***** DOCUMENT SEGMENT *****

Trig question

[misogynisticfeminist]

solve for

cos 3x=sin 2x

using complementary angles and all i got alpha=2x.

The thing is, if i got alpha 2x from sin inverse, the general formula would be

\theta= n \pi + (-1)^n \alpha

i get something like,

so,....the problem is that i will have x in the general formuala, something i don't want.

I think my way of doing it is totally wrong, can anyone help?>

btw, i know that i can use triple and double angle formula, but i've also been taught that inversing sines both sides would also work, but i've forgotten how to do it. Thanks.

[dextercioby]

I'd write

\cos 3x=\sin\left(3x+\frac{\pi}{2}\right)

***** DATA EXCERPT *****

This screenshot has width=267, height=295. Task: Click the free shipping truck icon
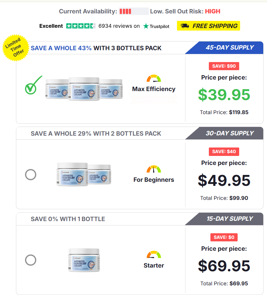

*****

#### [THE TASKS]
(1) In the trig forum thread, which two kinds of formulas does the first poster say could also be used to solve the equation?
(2) Reproduce the part of the trig forum thread starting with "The thing is, if" and going on through "do it. Thanks.".

#### [OUTPUTS]
(1) Triple and double angle formulas.

(2)
The thing is, if i got alpha 2x from sin inverse, the general formula would be

\theta= n \pi + (-1)^n \alpha

i get something like,

so,....the problem is that i will have x in the general formuala, something i don't want.

I think my way of doing it is totally wrong, can anyone help?>

btw, i know that i can use triple and double angle formula, but i've also been taught that inversing sines both sides would also work, but i've forgotten how to do it. Thanks.